LESETEXT »
════════════════════
Rezension

Lüge, Lüge

Lila, Lila - Martin Suter

Lila, Lila
von Martin Suter

„Lila, Lila“ ist mein erster Roman von Martin Suter gewesen. Bookstagram hat mich influenced, nachdem ich den Film vor Jahren beim Rumzappen entdeckt und irgendwie in Erinnerung behalten hatte, dass mir der Flair gefallen hat. Ja, und Daniel Brühl. Der auch natürlich.

Nachdem ich den Roman beendet hatte, habe ich mir deshalb auch den Film noch einmal angesehen. Wundert euch also nicht, wenn es den ein oder anderen Querverweis in der Rezension gibt. Ich habe nämlich an Buch und Film gemerkt, wie sehr sich meine Wahrnehmung in der Vergangenheit verändert hat.
════════════════════
BEREITGESTELLTE ZEILEN »
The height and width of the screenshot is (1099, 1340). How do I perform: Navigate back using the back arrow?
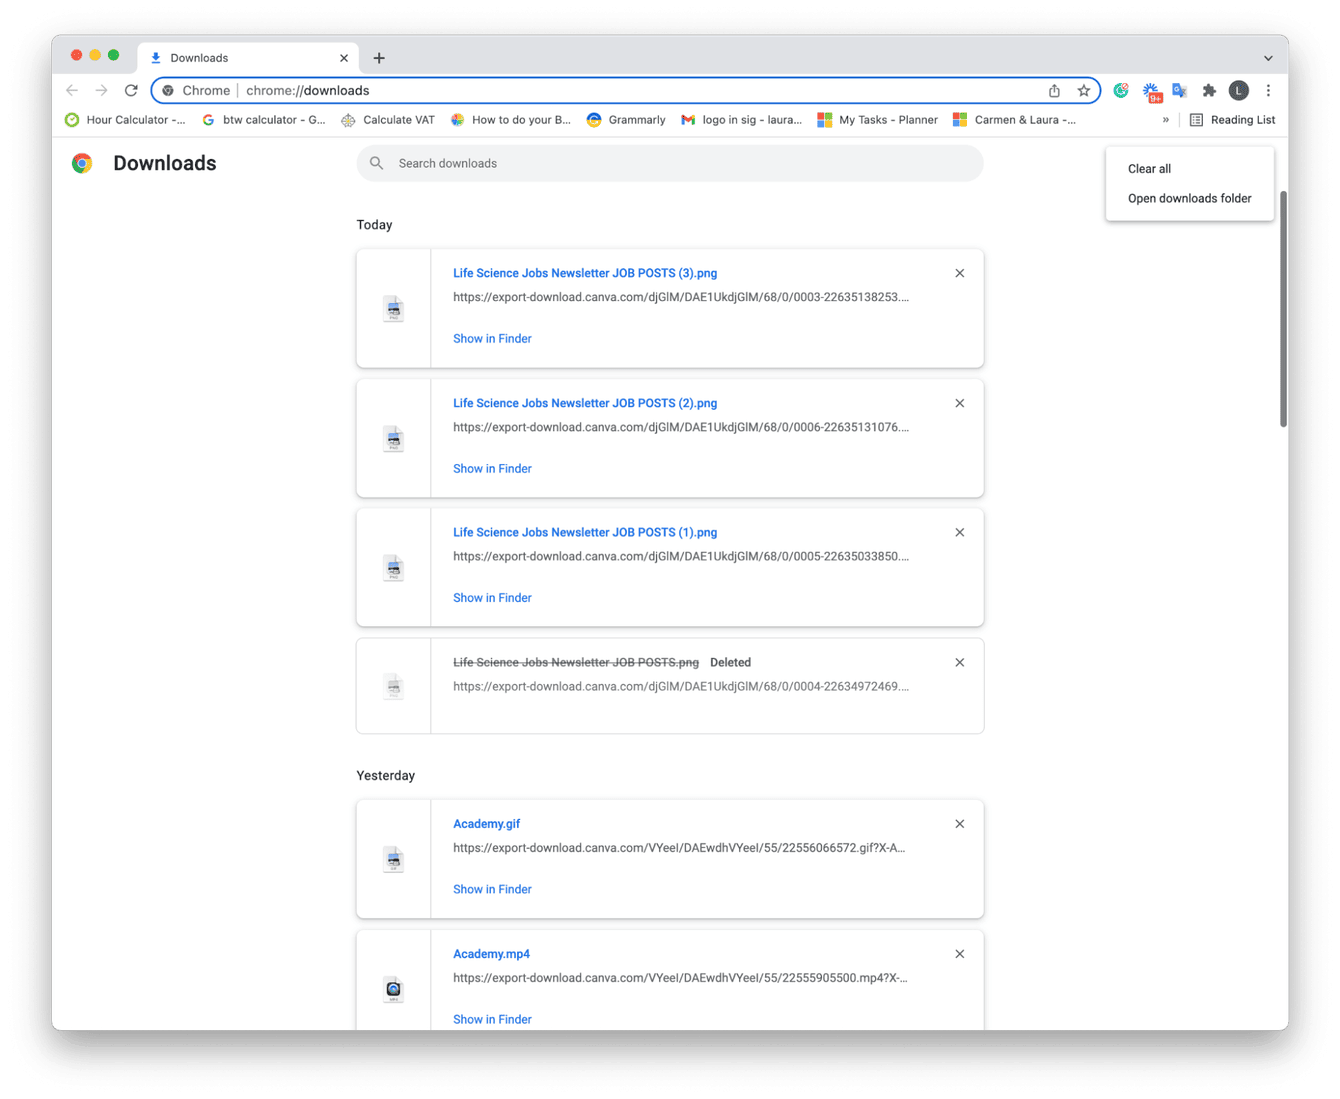click(71, 90)
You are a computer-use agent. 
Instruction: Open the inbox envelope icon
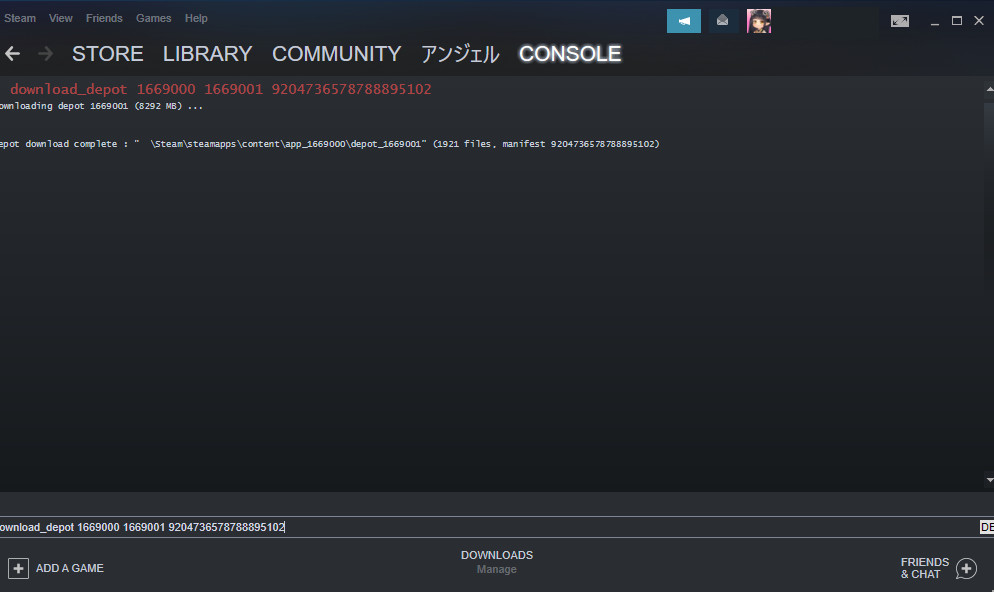coord(722,21)
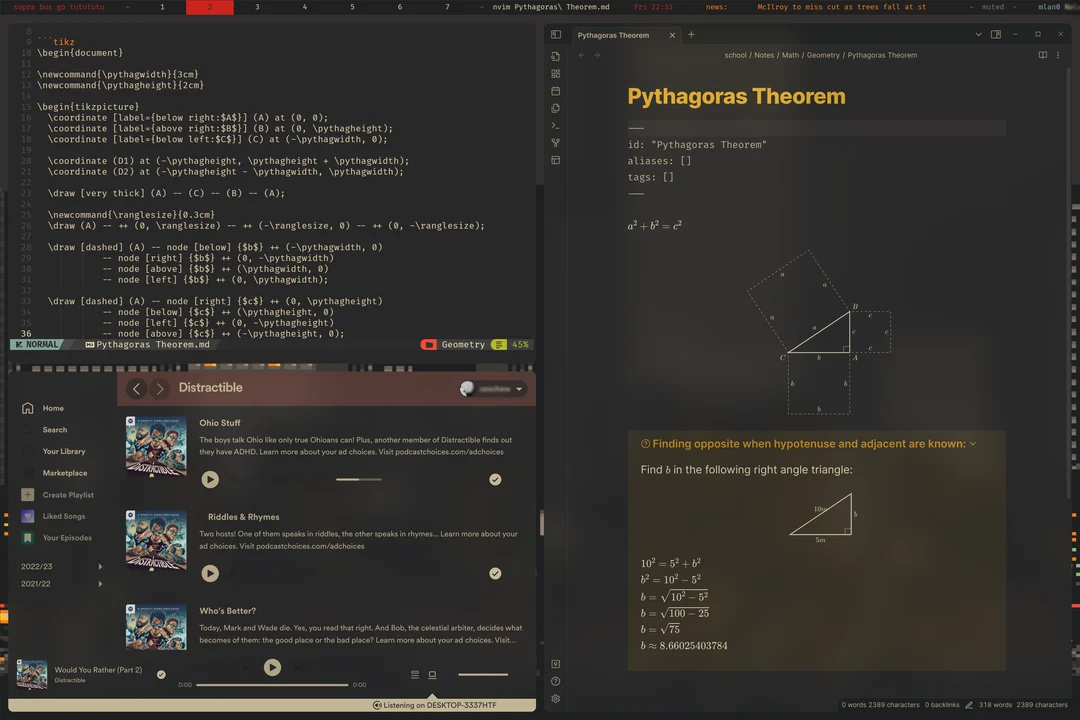Select the Pythagoras Theorem tab

tap(615, 34)
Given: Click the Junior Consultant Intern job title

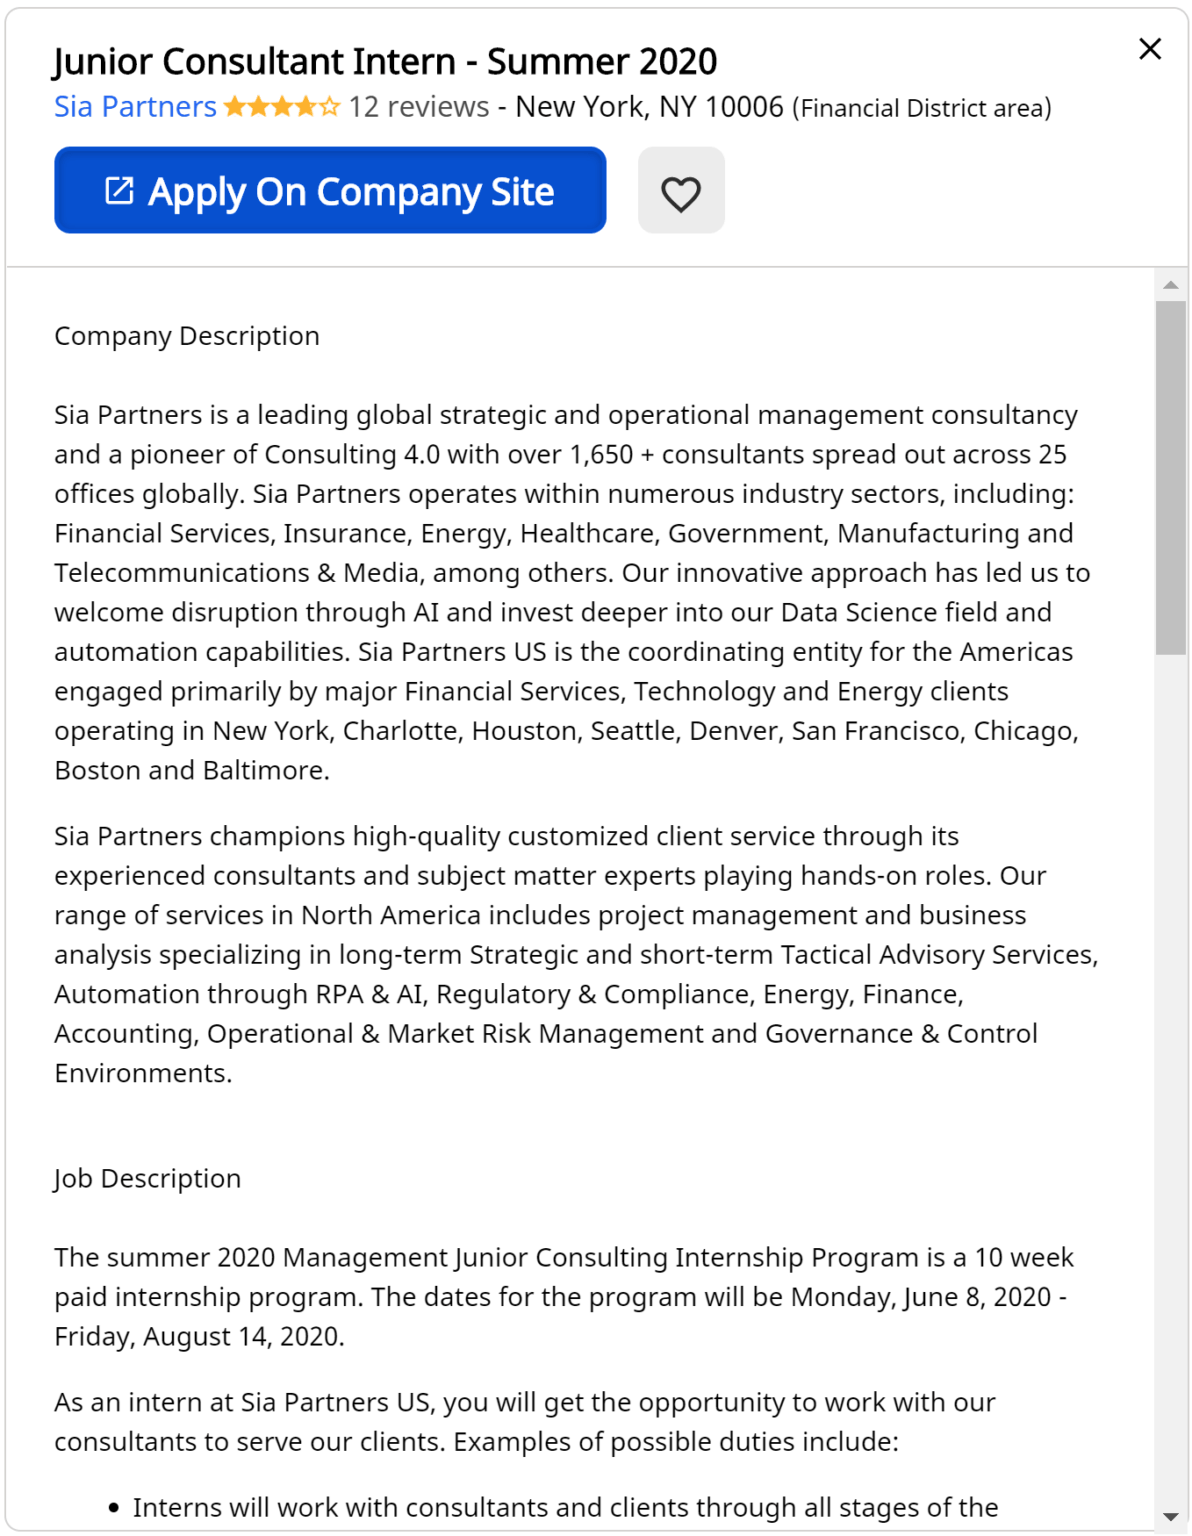Looking at the screenshot, I should [x=385, y=62].
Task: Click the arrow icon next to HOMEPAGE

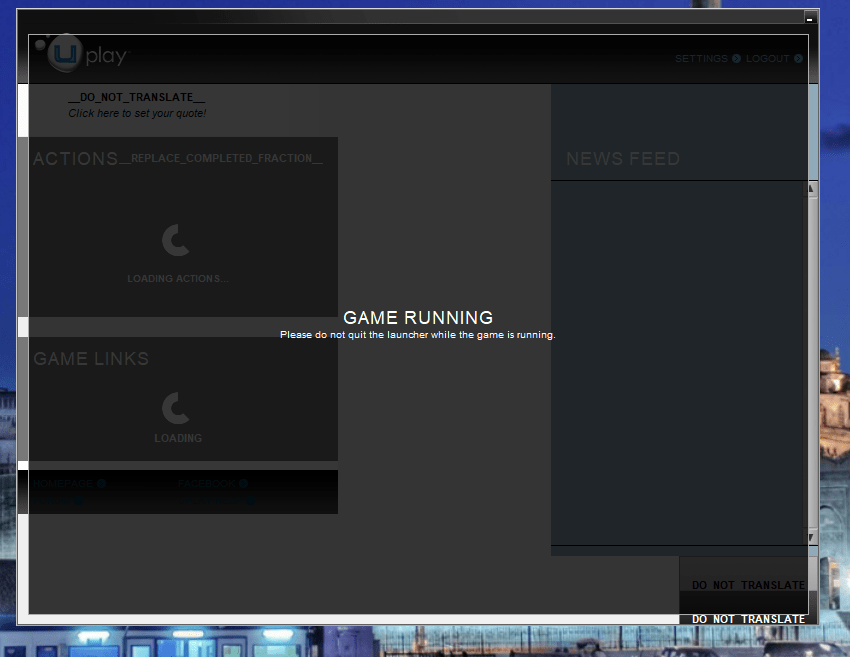Action: click(100, 483)
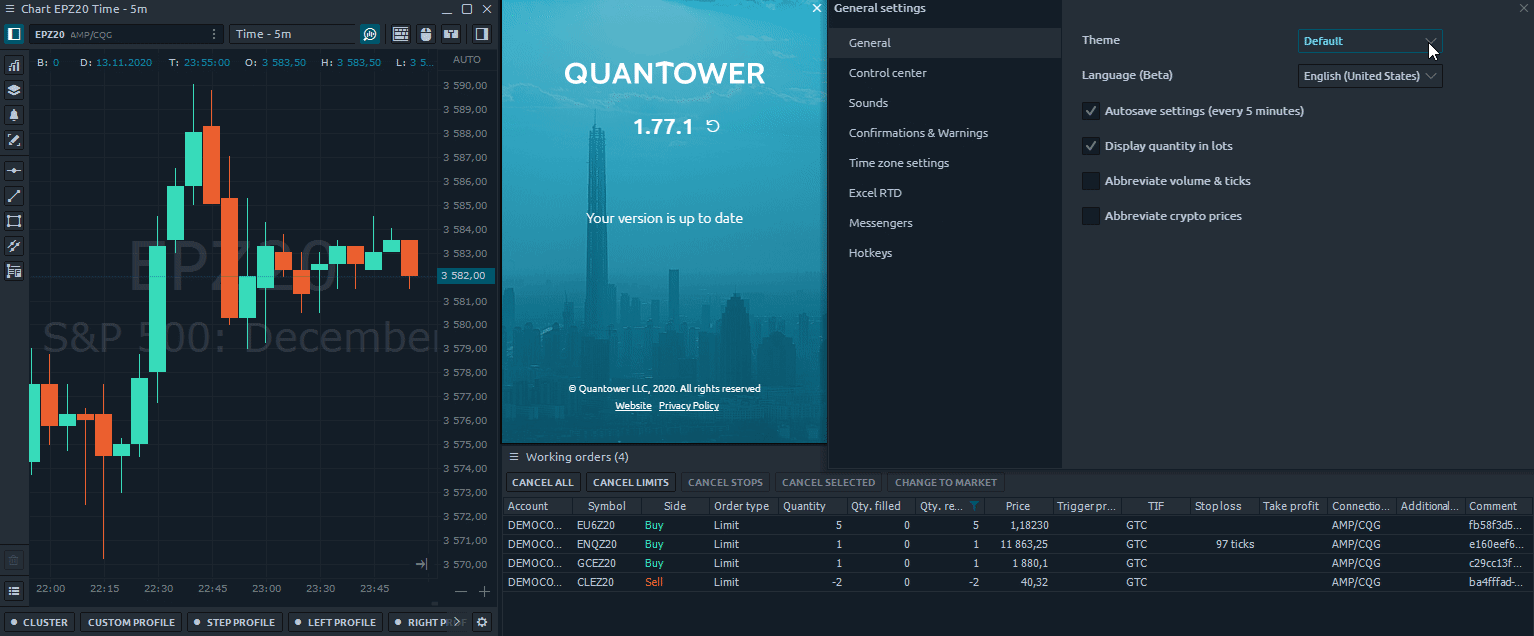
════════════════════
AUFGABENSTELLUNG »
**A.** Welcher Schauspieler wird in der Rezension im Zusammenhang mit dem Film genannt?
**B.** Fassen Sie den Absatz der Rezension, der mit „Nachdem ich den Roman beendet hatte“ beginnt, knapper zusammen und behalten Sie dabei seine wesentlichen Aussagen bei.
**C.** Schreiben Sie den Abschnitt der Rezension zwischen „Lila, Lila - Martin“ und „Der auch natürlich.“ einschließlich neu und ersetzen Sie dabei „Bookstagram“ durch „Instagram“.
Die Zeilen werden für die Bearbeitung nicht benötigt.

ERGEBNISSE »
**A.** Daniel Brühl

**B.** Nach dem Roman habe ich mir den Film erneut angesehen, weshalb die Rezension einige Querverweise enthält. An Buch und Film habe ich bemerkt, wie stark sich meine Wahrnehmung verändert hat.

**C.**
Lila, Lila - Martin Suter

Lila, Lila
von Martin Suter

„Lila, Lila“ ist mein erster Roman von Martin Suter gewesen. Instagram hat mich influenced, nachdem ich den Film vor Jahren beim Rumzappen entdeckt und irgendwie in Erinnerung behalten hatte, dass mir der Flair gefallen hat. Ja, und Daniel Brühl. Der auch natürlich.